We Fight for Roses, Too! ©
Reverend Janet Parsons
Gloucester UU Church
January 11, 2026

The story began 114 years ago, on January 1, 1912. That day, a new law took effect in Massachusetts that reduced the number of hours in the work week for women, from 56 hours per week to 54. (https://en.wikipedia.org/wiki/1912_Lawrence_textile_strike)

You heard that right. 54 hours per week. We might have assumed that this shorter work week would be welcomed. But in fact, textile workers were opposed to this new law, as they feared that their wages would be cut as a result, which they could ill afford. They had begun unionizing in Lawrence, Mass, to be prepared to fight. And sure enough, when paychecks were issued 10 days later, on January 11, 1912, 114 years ago today, word spread quickly that women were now earning less. Some 20,000 textile workers walked off the job in the mills.

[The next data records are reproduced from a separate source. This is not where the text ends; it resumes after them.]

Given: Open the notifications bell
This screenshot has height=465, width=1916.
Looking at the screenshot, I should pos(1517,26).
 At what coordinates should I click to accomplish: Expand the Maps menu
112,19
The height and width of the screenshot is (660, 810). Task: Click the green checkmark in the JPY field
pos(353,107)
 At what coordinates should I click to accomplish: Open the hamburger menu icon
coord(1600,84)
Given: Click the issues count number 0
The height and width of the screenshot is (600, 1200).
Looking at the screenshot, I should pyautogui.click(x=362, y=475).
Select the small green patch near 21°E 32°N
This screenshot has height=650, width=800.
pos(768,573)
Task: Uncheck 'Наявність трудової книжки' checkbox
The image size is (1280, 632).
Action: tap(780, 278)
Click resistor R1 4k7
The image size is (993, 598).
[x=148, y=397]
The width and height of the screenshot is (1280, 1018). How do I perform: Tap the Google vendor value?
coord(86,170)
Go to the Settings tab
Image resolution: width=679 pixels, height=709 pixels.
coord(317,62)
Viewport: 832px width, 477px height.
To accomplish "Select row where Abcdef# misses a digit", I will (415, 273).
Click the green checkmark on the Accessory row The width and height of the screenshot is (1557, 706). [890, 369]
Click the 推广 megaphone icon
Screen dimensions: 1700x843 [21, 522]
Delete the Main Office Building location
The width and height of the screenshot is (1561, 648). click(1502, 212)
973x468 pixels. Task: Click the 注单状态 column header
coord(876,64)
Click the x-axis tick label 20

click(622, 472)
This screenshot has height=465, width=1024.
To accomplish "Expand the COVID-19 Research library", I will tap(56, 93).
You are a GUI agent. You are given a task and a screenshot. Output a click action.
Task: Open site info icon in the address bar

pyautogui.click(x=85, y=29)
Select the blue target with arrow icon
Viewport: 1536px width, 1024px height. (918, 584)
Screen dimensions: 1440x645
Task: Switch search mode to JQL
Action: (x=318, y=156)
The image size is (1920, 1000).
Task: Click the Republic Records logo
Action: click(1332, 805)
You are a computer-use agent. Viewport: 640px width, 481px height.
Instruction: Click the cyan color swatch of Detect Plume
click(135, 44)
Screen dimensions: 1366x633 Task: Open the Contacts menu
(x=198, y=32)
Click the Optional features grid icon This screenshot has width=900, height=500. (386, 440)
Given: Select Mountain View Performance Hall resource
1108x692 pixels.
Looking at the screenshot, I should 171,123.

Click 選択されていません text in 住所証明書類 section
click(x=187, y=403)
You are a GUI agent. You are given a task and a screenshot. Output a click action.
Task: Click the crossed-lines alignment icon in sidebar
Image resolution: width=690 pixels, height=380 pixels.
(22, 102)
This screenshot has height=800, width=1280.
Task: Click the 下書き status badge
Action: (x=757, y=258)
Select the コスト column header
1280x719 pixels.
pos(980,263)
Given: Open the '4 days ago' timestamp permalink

The strike lasted for over two months, throughout a brutally cold winter. It became known as the “Bread and Roses” strike, because the year before, in 1911, a poem had been written by James Oppenheim, the poem that we sang a few minutes ago as our opening hymn. Oppenheim had picked up the expression ‘bread and roses’ from women activists and suffragists who had begun using the phrase in speeches beginning in 1910. It is first attributed to a woman named Helen Todd, who in 1910 was involved in Illinois campaigns for better working conditions and for the right to vote for women. Mrs. Todd said in a speech, “…woman is the mothering element in the world and her vote will go toward helping forward the time when life’s Bread, which is home, shelter and security, and the Roses of life, music, education, nature and books, shall be the heritage of every child that is born in the country, in the government of which she has a voice.” (https://en.wikipedia.org/wiki/Bread_and_Roses#:~:text=%22Bread%20and%20Roses%22%20is%20a,by%20at%20least%20three%20composers.)

“Hearts starve as well as bodies, give us bread, but give us roses.”

It was very early in the fight for better working conditions, and the fight to unionize to gain living wages. Working conditions were terrible for most, and the hours brutal. Young girls could be hired legally in the mills starting at age 14, but often they were younger. The year before the strike, in 1911, the Triangle Shirtwaist Factory fire in New York City had claimed 146 workers, mostly women and children. Many of these deaths were preventable, as the factory owners had kept the doors locked to keep people from leaving, or from stealing merchandise. The accounts of this horrific tragedy shocked the country. As a result, the State of New York led the country in confronting factory conditions and began passing laws improving worker safety. As so often happens in the United States, we seem to need to be shocked into doing the right thing.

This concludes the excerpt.